Hygiene and Sanitation
- Wear a hat/hairnet that completely covers the hair. Do not comb your hair in a processing room or storeroom.
- Cover all cuts, burns, sores and abrasions with a clean, waterproof dressing.
- Do not smoke or eat in any room where there is open food because bacteria can be transferred from the mouth to the food.
- Do not spit in a processing room or storeroom.
- Wash hands and wrists thoroughly with soap after using the toilet, eating, smoking, coughing, blowing your nose, combing your hair, handling waste food, rubbish or cleaning chemicals. Dry them on a clean towel before handling food again.
- Keep finger nails cut short.
- Do not wear perfume or nail varnish as these can contaminate products.
- Do not handle any food if you have sores, boils, septic spots, a bad cold, chest infection, sore throat or a stomach upset. Report any of these to the manager and do alternative work.
- Do not cough or sneeze over food.
- Clean the processing room, toilets and washing facilities, and storerooms every day.
- Use the correct chemicals to clean equipment, make sure there are no food residues and rinse the equipment with clean water of drinking quality.
- Make sure all cleaning cloths are washed and boiled each day. Do not hang them on equipment, products or window ledges to dry.
- Clean as you go -do not leave dirty equipment until the end of the day before cleaning it.
- Keep the outside area around the processing room clean and tidy, keep grass cut short.
- Put all wastes into bins that are not used for anything else. Empty the bins periodically during the day away from the processing site.
- Prevent all animals from entering the processing area or storerooms.
- Visitors should only enter the processing room wearing protective clothing and under supervision.
- Keep food covered wherever possible.
- Keep all food, tools and equipment off the floor.
- Store ingredients in sealed containers.
- Do not use broken or dirty equipment.
- Report any signs of insects, rodents or birds to the manager.
Safe clothing and work practices:
- Wear shoes that protect your feet from falling objects.
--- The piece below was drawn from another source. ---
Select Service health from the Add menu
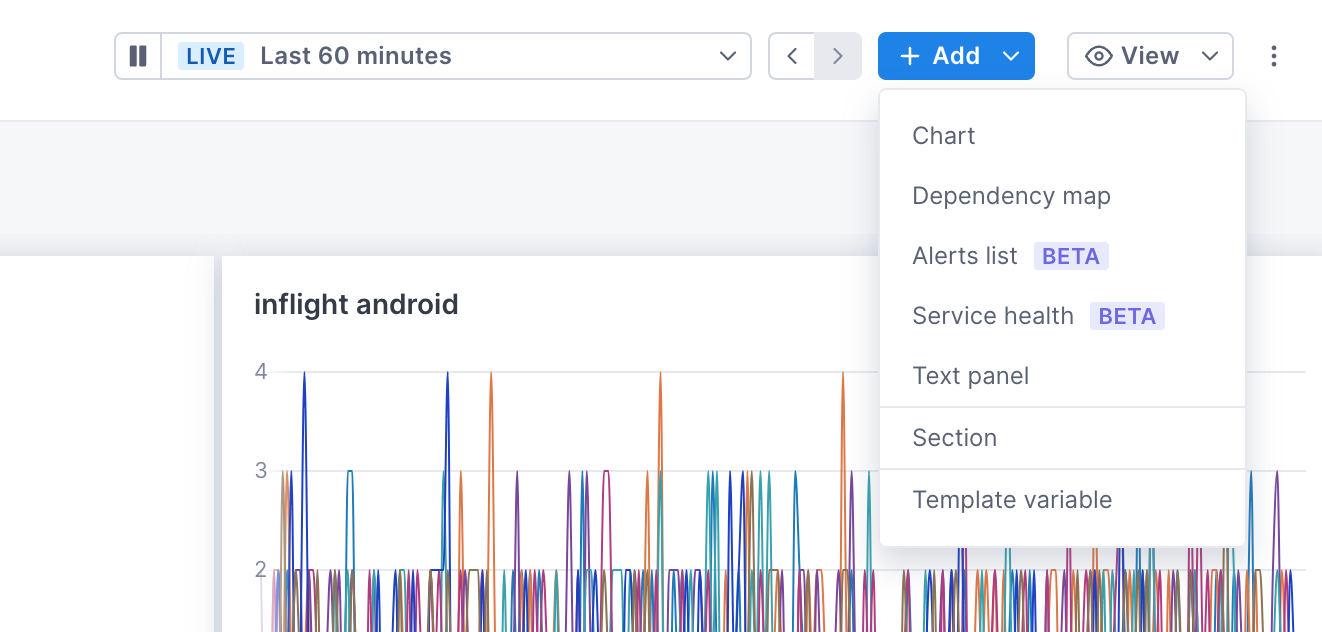Viewport: 1322px width, 632px height. [x=993, y=315]
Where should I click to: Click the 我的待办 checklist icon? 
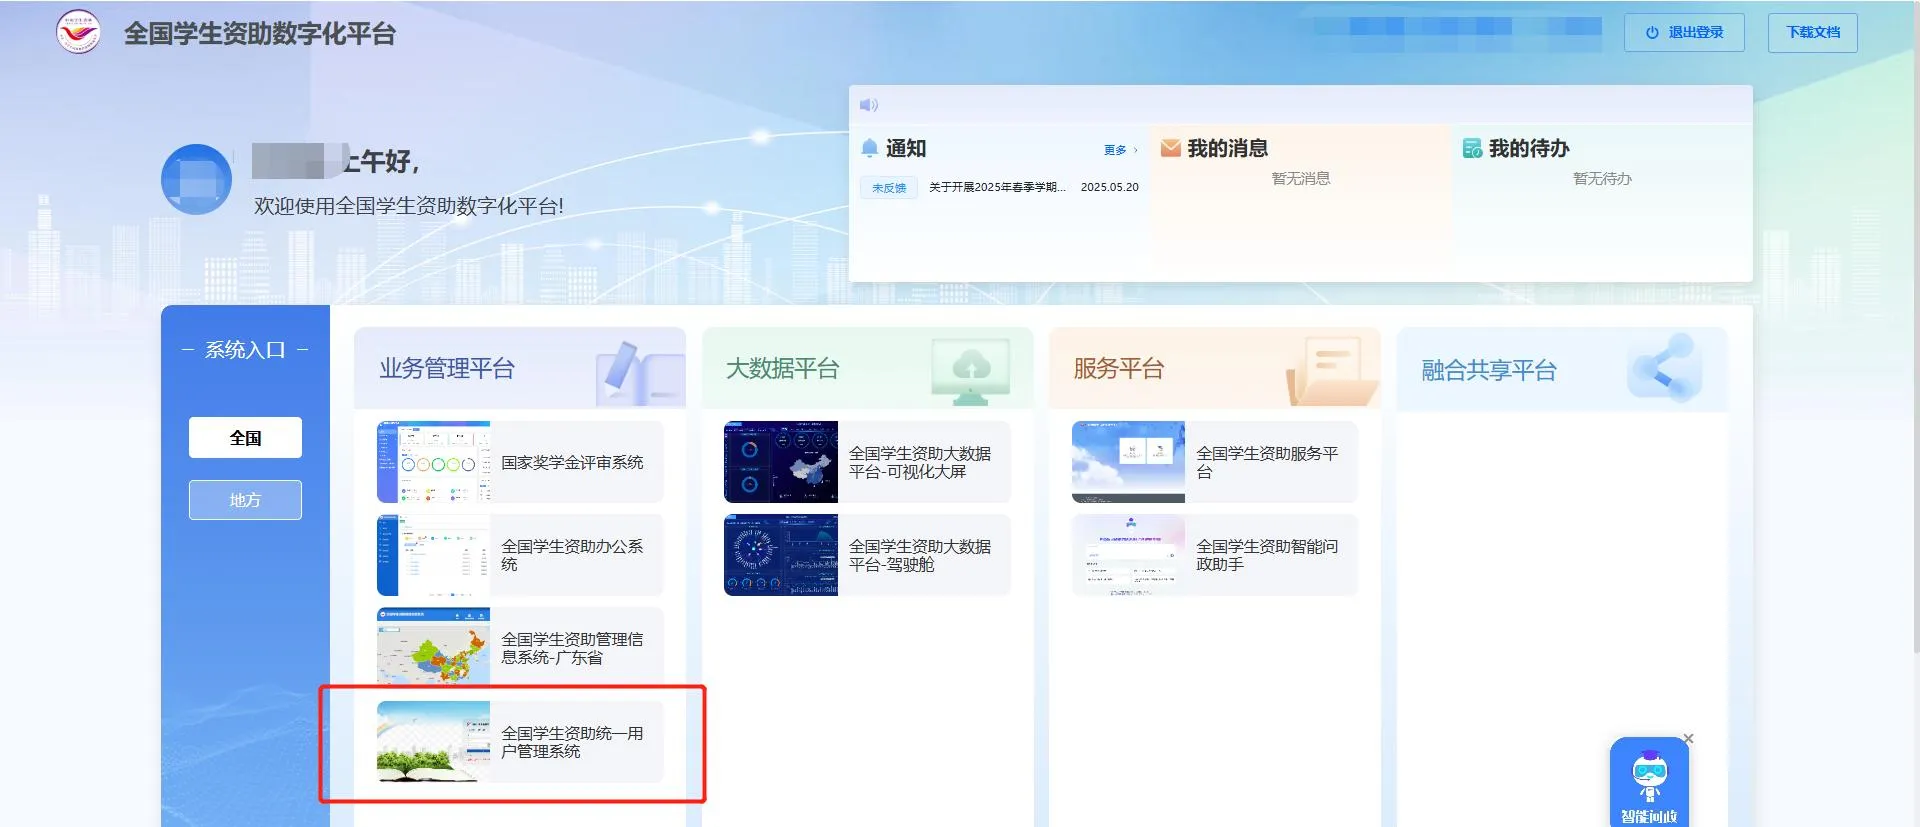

- Do not wear any loose clothing or jewelry that could get caught in running machines. Wear overalls.
- Prevent staff from running inside a building.
- Do not allow customers, children or animals into the processing room.
- Immediately clean up any water, oil or grease on the floor using sawdust, sand, husks etc.
- Cover burning electrical equipment with a damp cloth or sand. Never use water to put out flames.
- Shield gas burners from direct sunlight because the flames can become invisible.
- Do not put cleaning chemicals into old food containers.
- Have a first aid box containing sterilized dressings, cotton wool, adhesive plasters and bandages.
- Ensure that only trained staff enter the premises or operate machines.
- Do not allow staff to start a machine unless they know how to stop it. Only one person should operate a machine at any one time.
- Make the layout of machinery logical, and leave sufficient space around it so that there are few chances for operators to get in each others way.
- Do not try to attract operators’ attention by touching or calling them from behind if they are using a machine. Always speak to them from the front, or wait until they have finished what they are doing.
- Train staff to be familiar with potential hazards (e.g. potentially dangerous machines), and what they should do in case of an accident. Use charts hung on the wall near to each machine to show safety precautions.
- Ensure that guards are fitted and in place over any moving parts of a machine and alert staff to machines that appear to be standing still when running at high speed.
- Never allow staff to clean, adjust or lean over moving machinery and do not allow them to leave a running machine un-attended.
- Encourage operators to report any loose parts on a machine.
- Do not allow staff to work with equipment that is defective. Put a note on any machine that is under repair saying ‘DO NOT TOUCH’.
- Do not allow anyone to touch inside electric equipment while it is connected.
- Regularly check the cords of electrical appliances to ensure that outside covers are not broken and wires are not exposed.